═════ Text provided

The source of illness in a facility like Ursula is largely the facility itself, though the idea that immigrants carry infectious diseases is a durable conspiracy theory that even the American president has perpetuated. It is the filth, sleep deprivation, cold, and “toxic stress” of these human warehouses that diminish the body’s capacity to fight illness, Julie Linton, a co-chair of the American Academy of Pediatrics Immigrant Health Special Interest Group, told me. Linton, a South Carolina–based pediatrician, visited Ursula last June and later testified before Congress to urge better access for health-care providers to children in detention.
Border Patrol has long maintained that it is not equipped to handle children, who are supposed to be transferred into the custody of the Office of Refugee Resettlement within three days. After that, many kids are housed in licensed child-care facilities that look more like the average public school than a jail. The federal government has attributed slow transfers to the sharp uptick in the number of migrants at the southern border; in May, 144,200 migrants were taken into custody—the highest monthly total in 13 years.

══════════
═════ Provided data

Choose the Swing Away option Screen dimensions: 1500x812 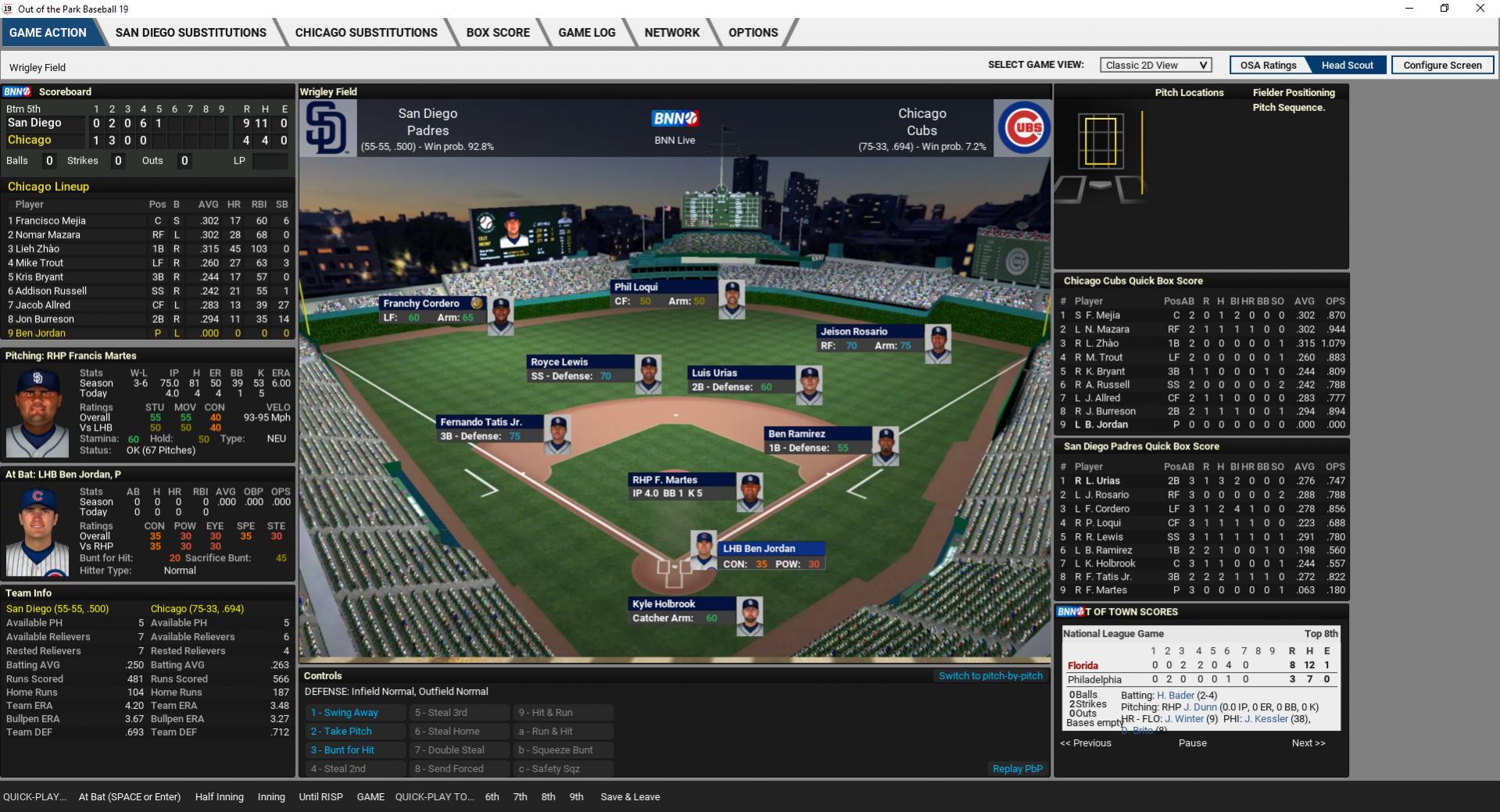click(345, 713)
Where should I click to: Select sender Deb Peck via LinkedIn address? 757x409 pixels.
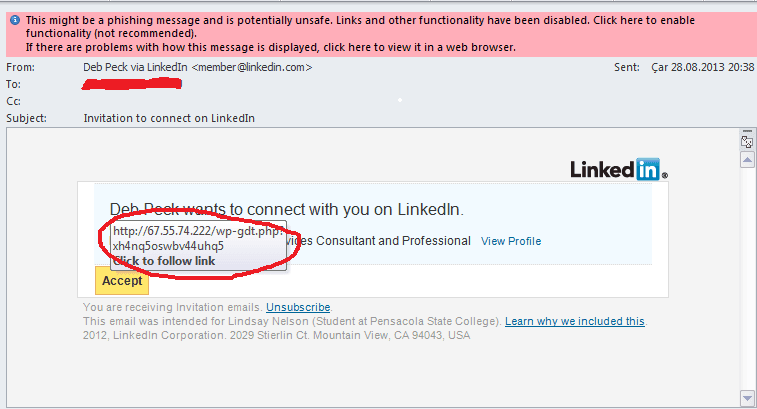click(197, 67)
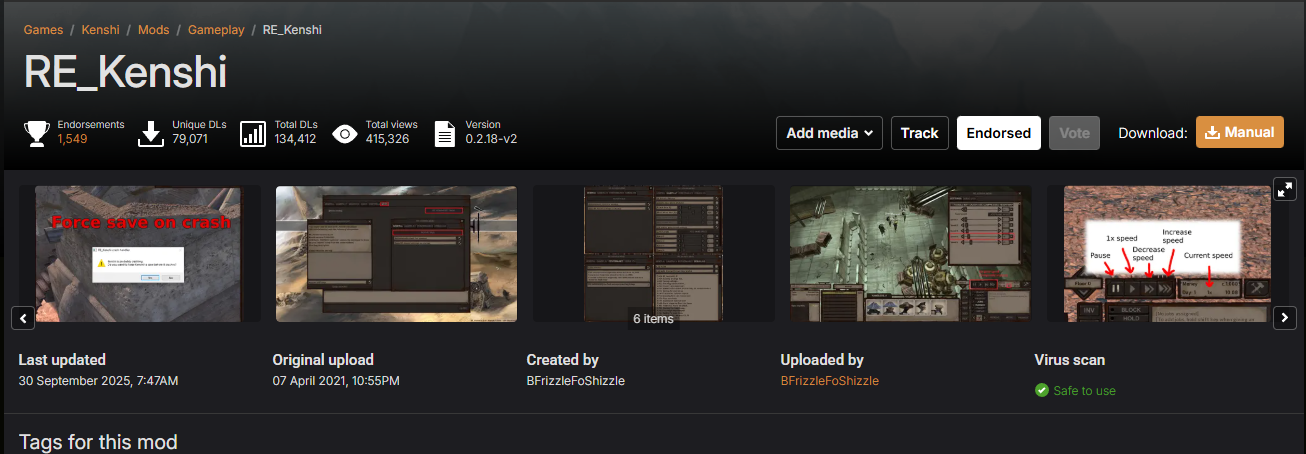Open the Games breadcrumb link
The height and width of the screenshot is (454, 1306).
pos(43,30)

══════════

* _Problem A_
According to the text about the Ursula facility, within how many days are children supposed to be transferred into the custody of the Office of Refugee Resettlement?
* _Problem B_
Reproduce the passage from the text about the Ursula facility, from "Border Patrol has" up to and including "in 13 years.".

* _Written reply A_
Within three days.

* _Written reply B_
Border Patrol has long maintained that it is not equipped to handle children, who are supposed to be transferred into the custody of the Office of Refugee Resettlement within three days. After that, many kids are housed in licensed child-care facilities that look more like the average public school than a jail. The federal government has attributed slow transfers to the sharp uptick in the number of migrants at the southern border; in May, 144,200 migrants were taken into custody—the highest monthly total in 13 years.